Syntax errors in CHISE and CJKVI databases

Open Date: 2014-04-04 03:06 Last Update: 2014-04-04 03:07

Open [Owner assigned]
5 - Medium
5 - Medium


Despite our detection and filtering of some errors of this type, the CHISE and CJKVI databases compiled by the IDSgrep build process contain some "entries" that are not single syntactically valid EIDSes. This is caused by syntax errors in the original databases we are looking at, and is visible at the output in discrepancies between the number of lines in a result set and the count reported by --statistics. Those two numbers should differ when the multi-line headers from the dictionaries are included in the results, but only then - all actual dictionary entries should be single-line. Usually what happens is that a partial entry on one line will consume one or two entries on following lines to make up its missing children, so the tree count ends up smaller than the line count. Lines are not special to the EIDS parser.

Since this is properly an issue with the input data which we didn't write (IDSgrep is functioning correctly, given its specifications and the bad data), and there's no way to really fix it right short of creating our own replacement dictionary entries for the bad ones, it may not be top priority; but it's not nice for speed tests because it means we can't just count lines to count matches but must capture and sum the STATS lines. Filing it as a bug and not a hairy yak, though, because we're already attempting to filter out bad data in input dictionaries and that filtering has evidently failed in this case.

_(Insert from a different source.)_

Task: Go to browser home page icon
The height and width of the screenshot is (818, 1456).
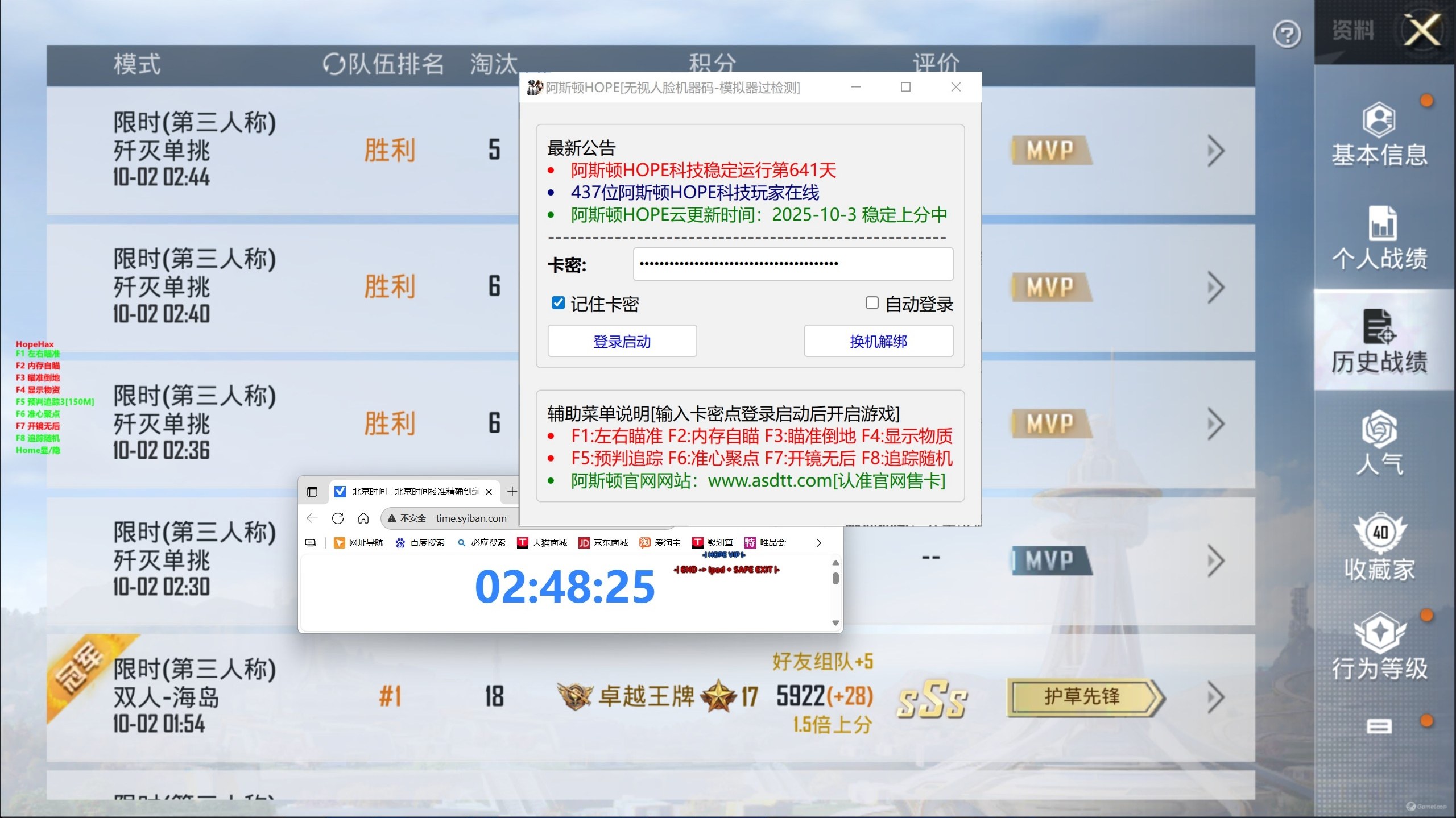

Maybe consider a syntax-check feature to *make* lines special to the EIDS parser and throw an error if there is a tree incomplete at line end; then errors of this type could at least be detected during dictionary creation.

Ticket History (2/2 Histories)

2014-04-04 03:06 Updated by: mskala
  • New Ticket "Syntax errors in CHISE and CJKVI databases" created
2014-04-04 03:07 Updated by: mskala
  • Details Updated

Attachment File List

No attachments